Nasdaq is taking a major step towards integrating traditional securities with blockchain infrastructure. Earlier this week, the exchange submitted a proposal to the SEC to enable tokenized securities to trade on its primary market. If approved, traditional securities could be converted into tokenized formats and traded on the same order book as their legacy counterparts, maintaining full legal and financial rights. This would also make such shares tradable 24/7.
In parallel, Nasdaq announced plans to invest $50 million in crypto exchange Gemini, just ahead of its IPO, through a private placement. While recent crypto IPOs have delivered strong returns, Nasdaq is also pursuing a strategic partnership to integrate Gemini’s services into its broader offering. This move could strengthen Nasdaq’s positioning in the digital asset ecosystem and improve institutional access to crypto services.
In his annual address, President Kassym-Jomart Tokayev of Kazakhstan announced plans to establish a national crypto reserve. This reserve will be managed by the National Bank’s Investment Corporation and will consist of “promising” digital assets. In tandem, Kazakhstan is drafting a comprehensive digital asset law expected to come into effect by 2026. Additionally, investments are being made into “CryptoCity” in Alatau, intended to bolster the country’s crypto infrastructure.

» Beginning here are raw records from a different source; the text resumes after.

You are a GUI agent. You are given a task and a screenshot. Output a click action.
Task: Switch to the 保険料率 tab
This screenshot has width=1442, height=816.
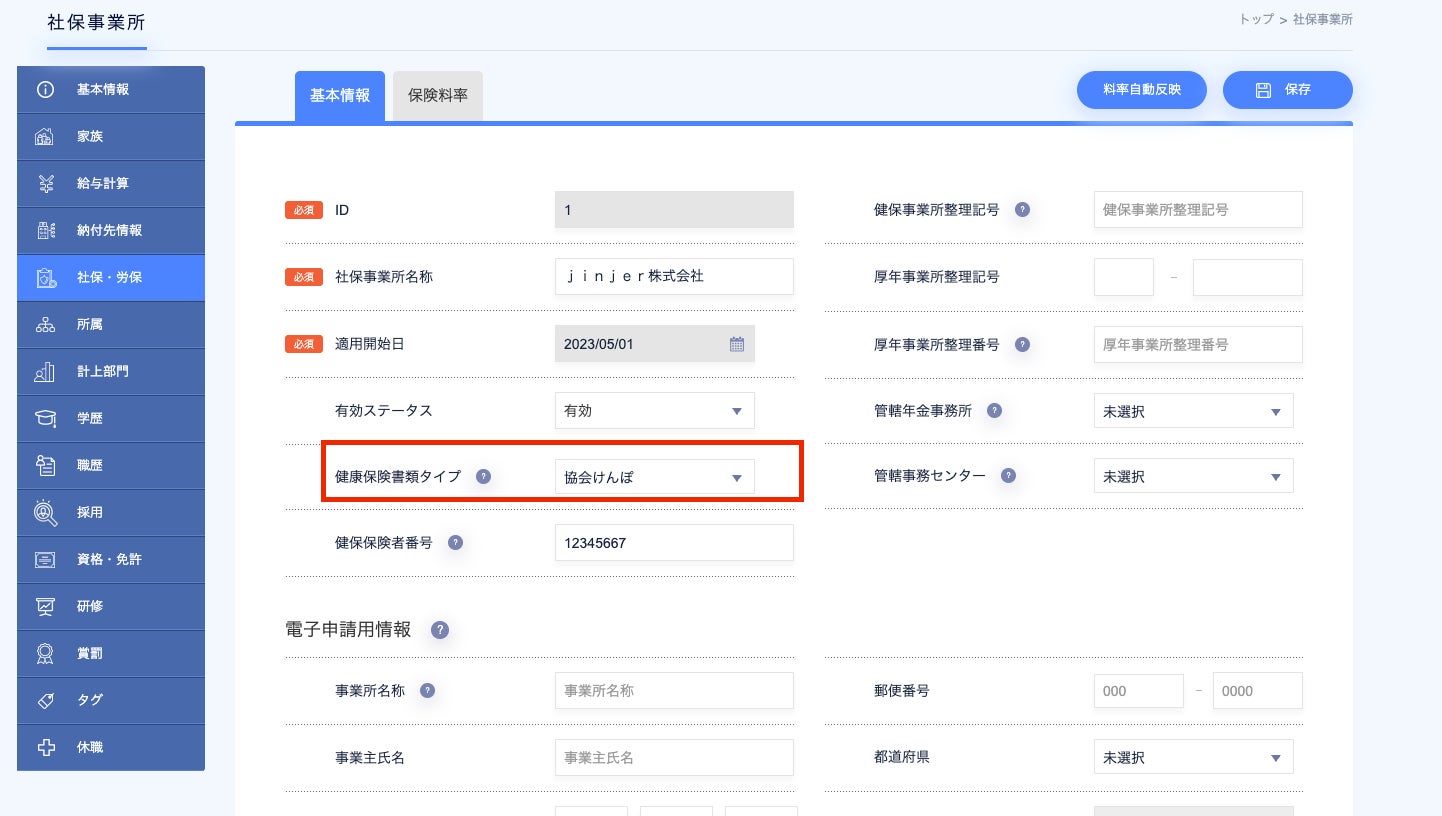[x=438, y=96]
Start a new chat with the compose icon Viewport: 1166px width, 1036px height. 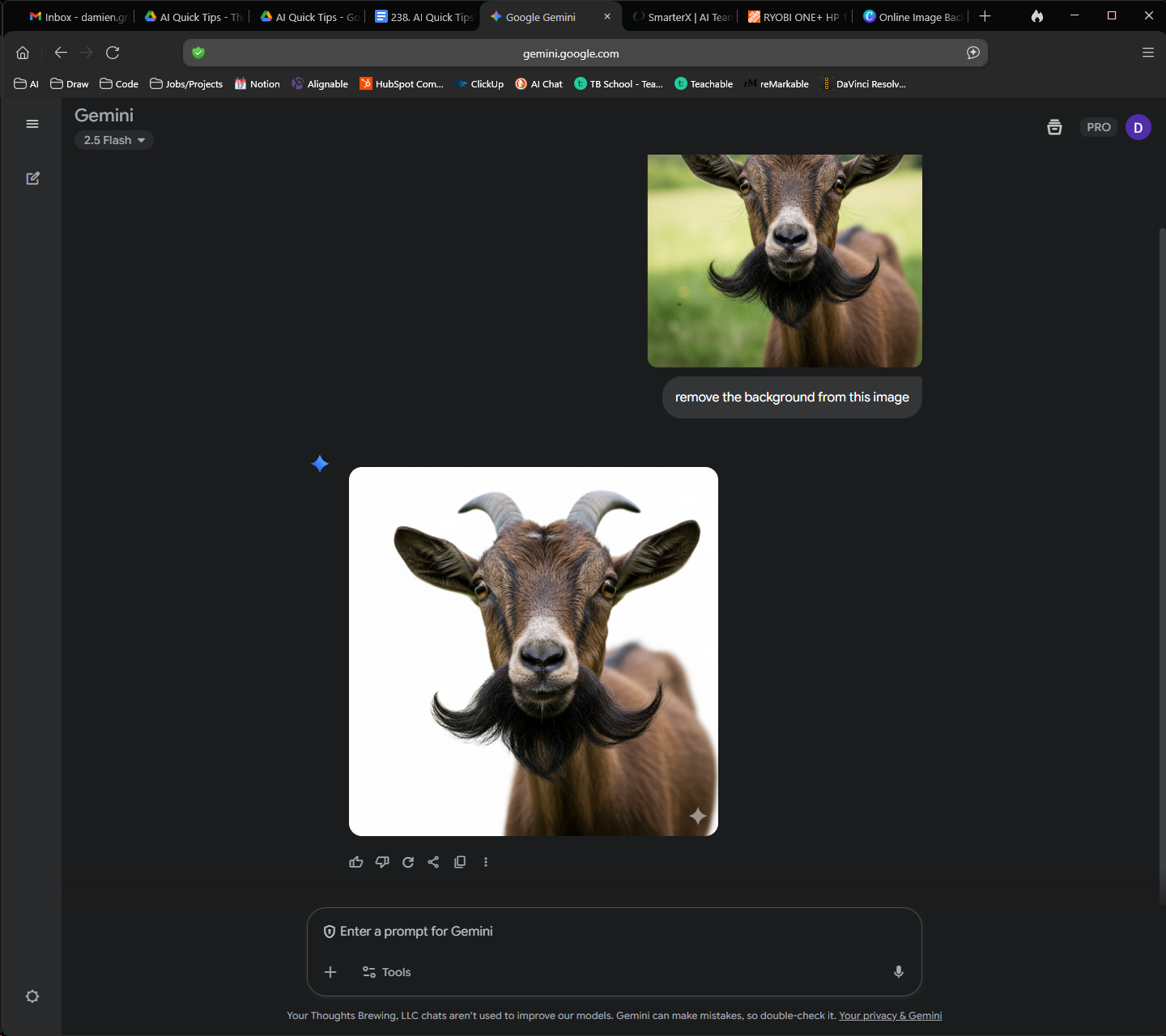(32, 178)
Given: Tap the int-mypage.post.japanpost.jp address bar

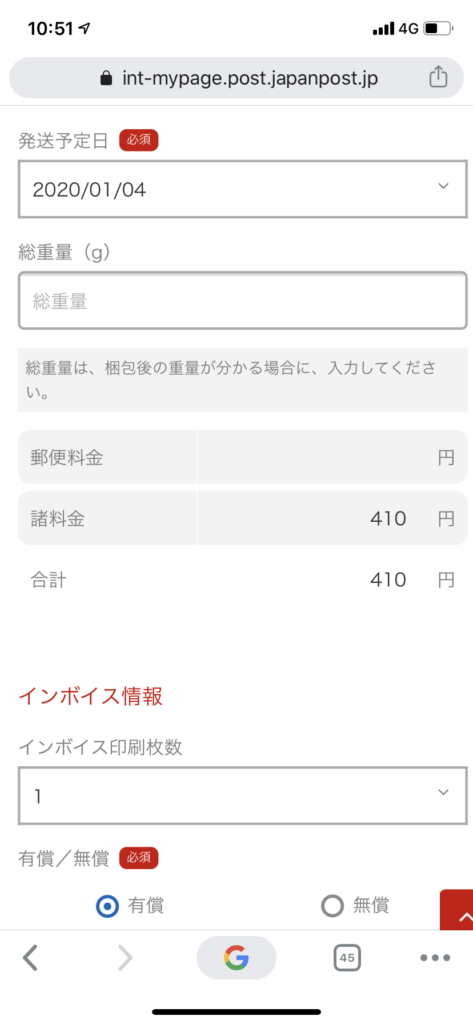Looking at the screenshot, I should click(x=236, y=78).
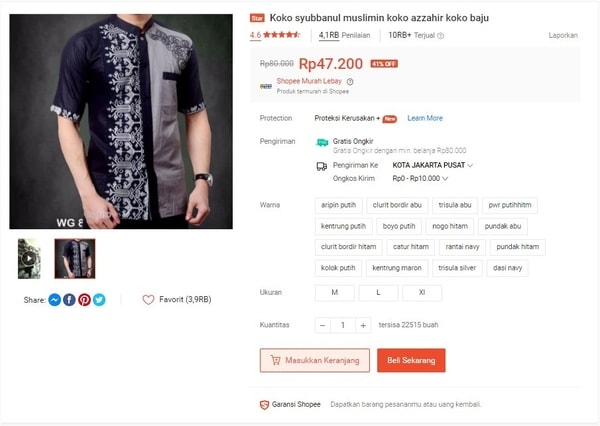Click Beli Sekarang button

point(411,360)
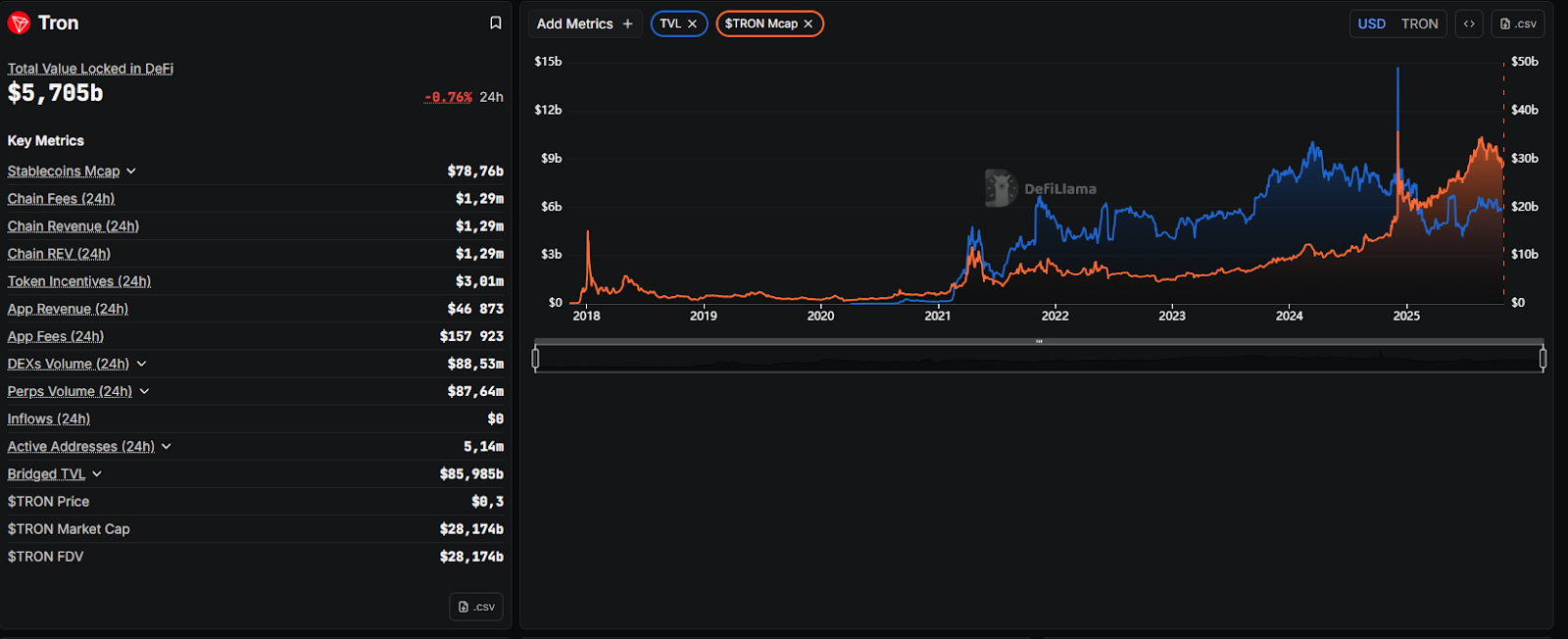This screenshot has height=639, width=1568.
Task: Download chart data as .csv
Action: [x=1518, y=24]
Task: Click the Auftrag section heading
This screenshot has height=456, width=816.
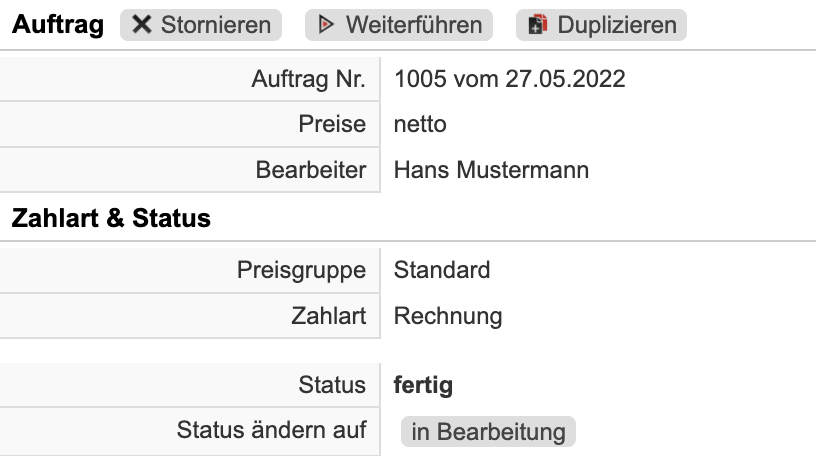Action: coord(57,25)
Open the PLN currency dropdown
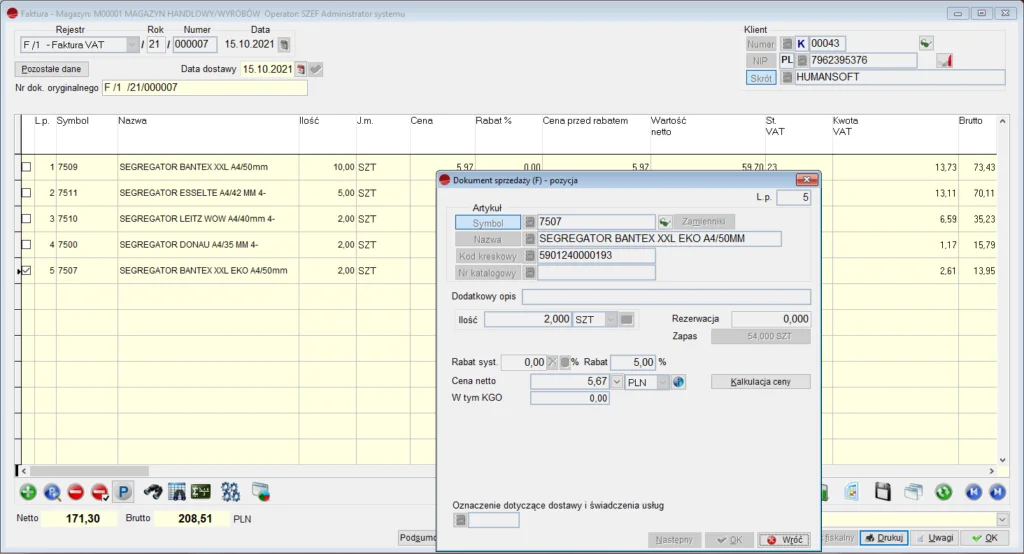The height and width of the screenshot is (554, 1024). click(x=663, y=382)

As countries like Kazakhstan accelerate their digital asset strategies, it puts mounting pressure on other governments to advance their own regulatory and strategic frameworks. The race for digital financial leadership is increasingly becoming geopolitical.
U.S. producer prices (PPI) unexpectedly fell by 0.1% in August month-on-month, versus market expectations of a 0.3% increase. On an annual basis, PPI slowed to 2.6%, down from 3.1% in July. This moderation in inflationary pressure adds to market conviction that the Federal Reserve may lower interest rates as early as this month.
Fed Chair Jerome Powell had previously hinted at a possible September cut. Now, calls for a deeper cut by 50 basis points are gaining momentum, echoed by voices like former President Donald Trump and BlackRock CEO Larry Fink. A more aggressive monetary easing could further bolster risk assets, including digital currencies, as liquidity conditions improve.
On September 11, the first U.S.-based Dogecoin ETF, DOJE, officially began trading, marking the debut of a regulated investment product tied to a memecoin. Approved under the Investment Company Act of 1940, the structure allows for greater design flexibility than the standard ETF model used for Bitcoin and Ethereum. This means it follows an alternative path to market, while a more traditional Dogecoin ETF application remains delayed for now. Nevertheless, an interesting development as it is the first memecoin coming to regulated investment vehicles.
Currently, nearly 100 ETF applications are awaiting SEC approval. These include both bundled crypto ETFs and single-asset products for projects like Litecoin, Bitcoin Cash, Solana, XRP, and Hedera. With most deadlines falling in the next 2–3 months, the altcoin ETF landscape could shift rapidly. While supply is increasing, it remains to be seen whether demand from traditional investors will follow suit.